PASSAGE SHOWN Start Marker

My main outlet has always been journaling. I love to write. I write my emotions. I write my experiences. I write my thoughts. The scorpio moon is scared of the intensity of their experience and tries to hide it – but it needs an outlet. Mine has always been writing. But with the third house placement I have a need to communicate my experience too – and be accepted for it. Thank goodness for blogging. I have to stay anonymous on here because I am a secretive scorpio moon, but I need to let it all out and not be judged or condemned. And thank you to you all for being so supportive and understanding. It heals me deeply each time one of you comments and shows me you accept me. It wasn’t enough to just write in my private journals (which I would die sooner than have my family and friends read) because communication needs reciprocal action. Give and take. To and fro, back and forth. And you, my friends, give me that. I am eternally grateful. I did use to daydream about my journals being published one day, long after my death.
I write short stories sometimes and even they have deep, dark themes. Death, birth, imprisonment.
I do experience deep emotional intensity when P and I make love – we communicate on a non verbal level. But it isn’t matched by our words and actions outside of the bedroom – he keeps me at arms length and I respond to that by keeping him at arms length too. I don’t want to – but a Scorpio Moon is not going to make her feelings known unless she senses they are reciprocated, and even then she’ll wait for him to speak first. And there is an element of pride in there too – I don’t want to admit I have deeper feelings than he does. The thing is, a Scorpio moon probably always has deeper feelings than their partner unless they also have a similar theme in their chart.
Secrecy is a very scorpionic key word. My relationships have always had a secretive element to them for one reason or another. Never out in the open in the plain light of day where everyone can see. The secrecy adds excitement for a while, but ultimately it is a strain. Scorpio moon needs to find a safe place to just let loose, let go and not try to hide the depths all the time. I have spent a lifetime bottling things up and that has led to depression. Now I long for things to be out in the light of day; relationships and emotions. In a safe environment of course.

PASSAGE SHOWN End Marker
THE DATA Start Marker

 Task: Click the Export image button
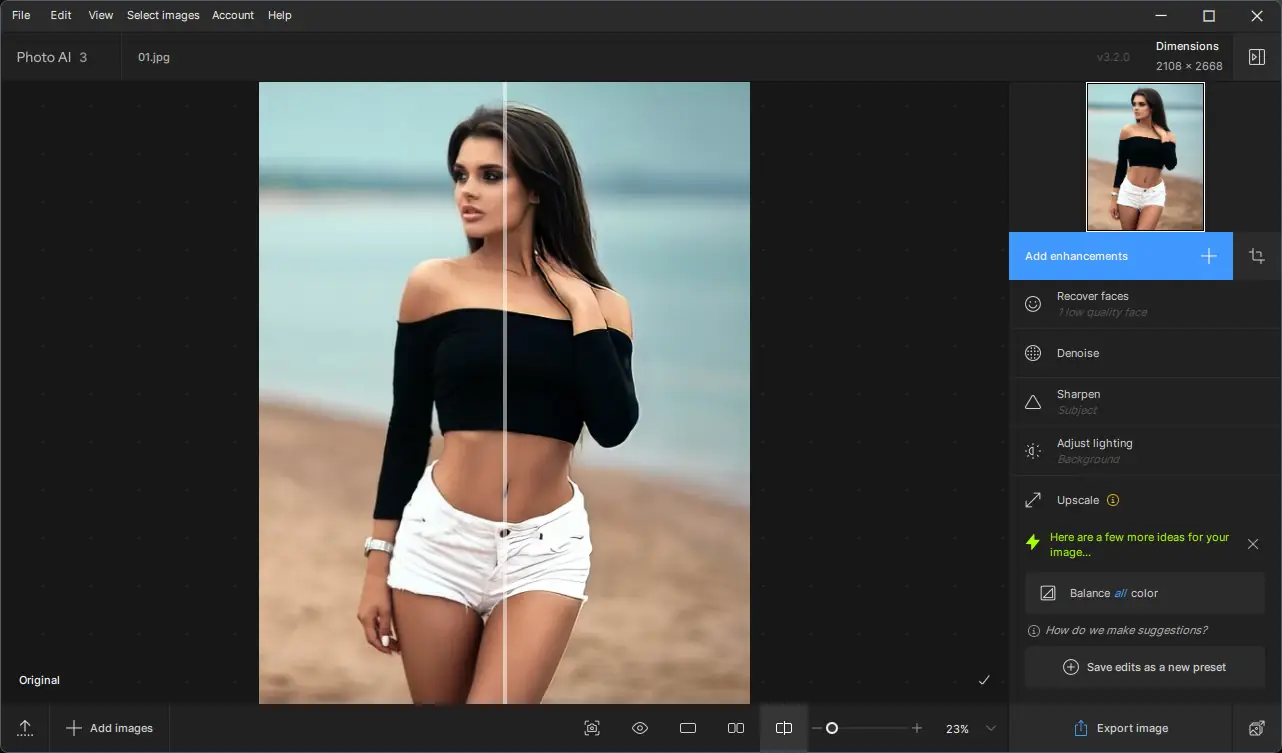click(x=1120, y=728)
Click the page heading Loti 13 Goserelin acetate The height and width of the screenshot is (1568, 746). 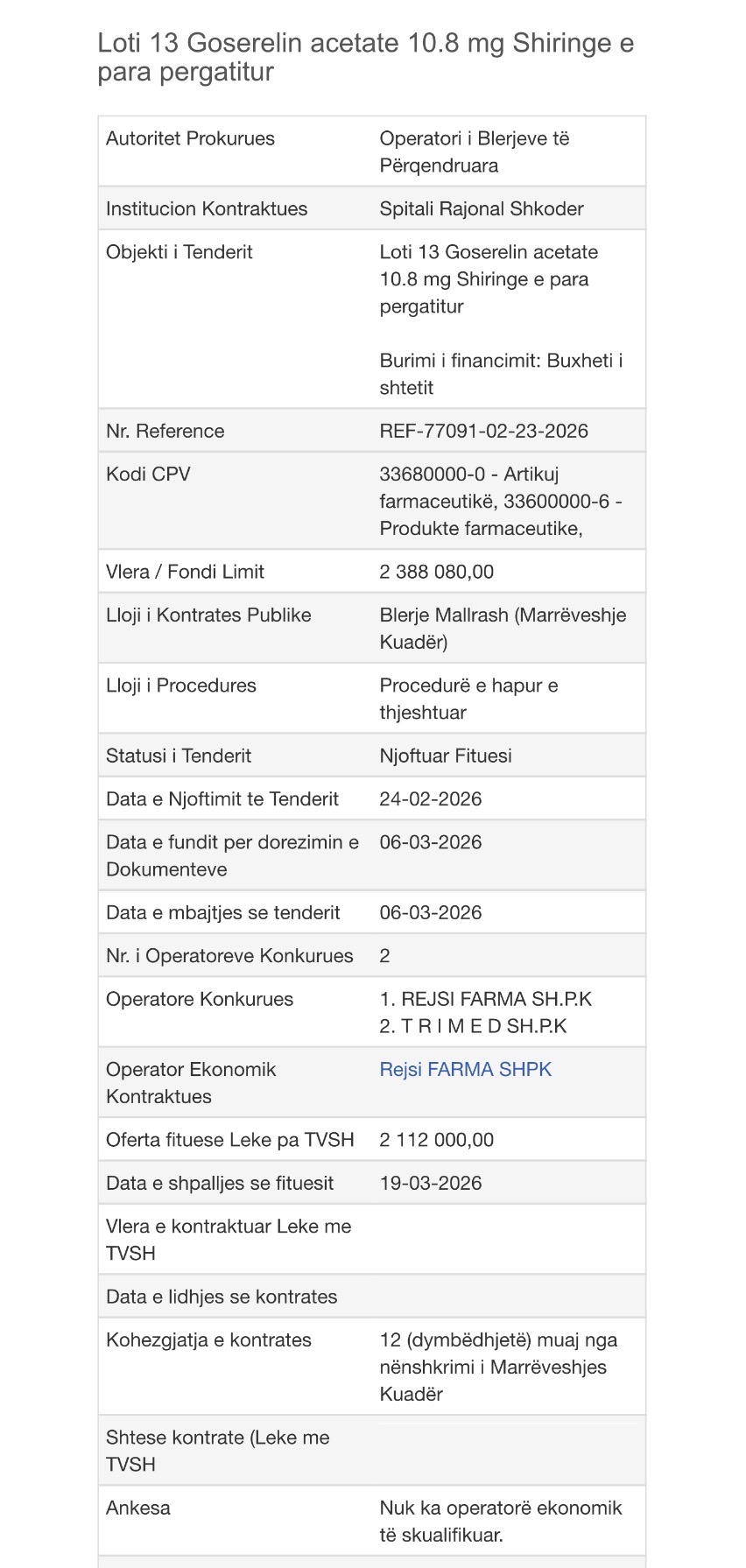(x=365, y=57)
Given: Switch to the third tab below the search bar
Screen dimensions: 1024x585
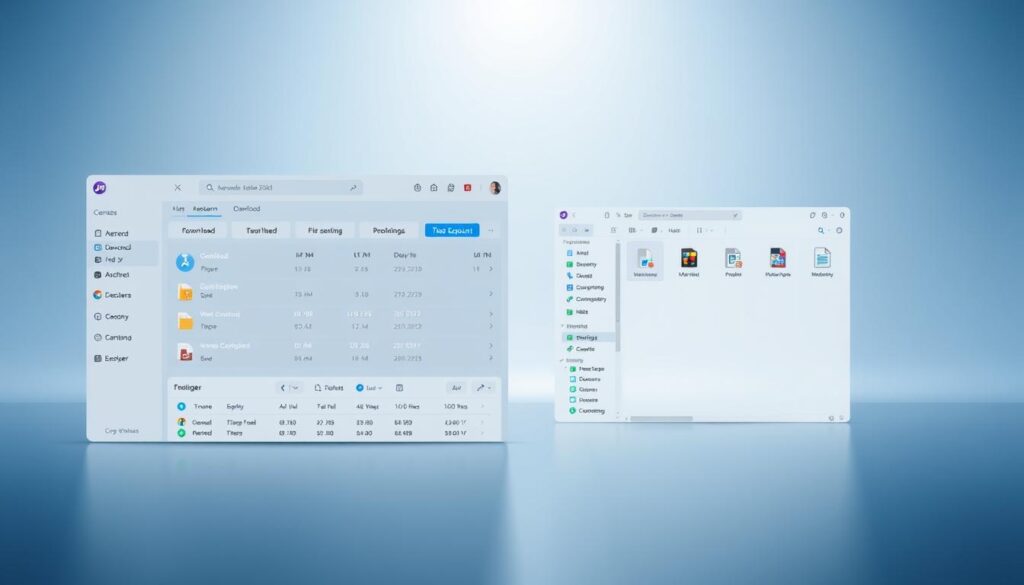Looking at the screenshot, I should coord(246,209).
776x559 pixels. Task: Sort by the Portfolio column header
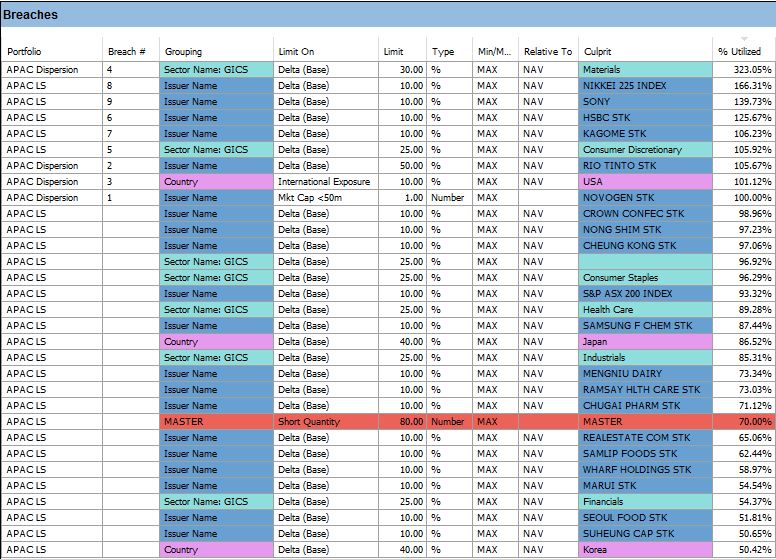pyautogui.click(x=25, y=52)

THE DATA End Marker

> **WHAT TO WORK ON**:
Continue the blog post about living with a Scorpio moon, picking up after its final sentence.

> **TASK RESPONSE**:
Everyone has different needs, represented by their moon. Unless those deepest needs are met in some area of life, great strain and frustration seems to be felt. Scorpio moons never do it easy anyway; always there seem to be blocks and obstacles in the way. And everything is magnified and intensified by the scorpio energy.
Not everyone accepts astrology and that is fine by me. But for me it explains so much about myself and hence I can understand what is going on. It is investigative and psychological in approach and that is a big part of why I love it so much. Scorpio is the sign of tests and of self growth. It is a hard sign to deal with, but it can bring great rewards if one perseveres and learns the lessons.
I find the following description of a Scorpio Moon rather beautiful so I wanted to include a part of it here.
To understand the depth of the Scorpio Moon person, sit and gaze upon a candle light and imagine the flame as the flame that burns within the pit of your Soul.
The flame is hypnotic; it draws you deeply into a trance. Going deeper and deeper. You feel the power and heat. You marvel at the simple beauty and grace as it transforms its shape.
This is the power of the Scorpio Moon person. Strength, beauty, grace and the Power to create or destroy. But, like the candle flame, you can’t touch them.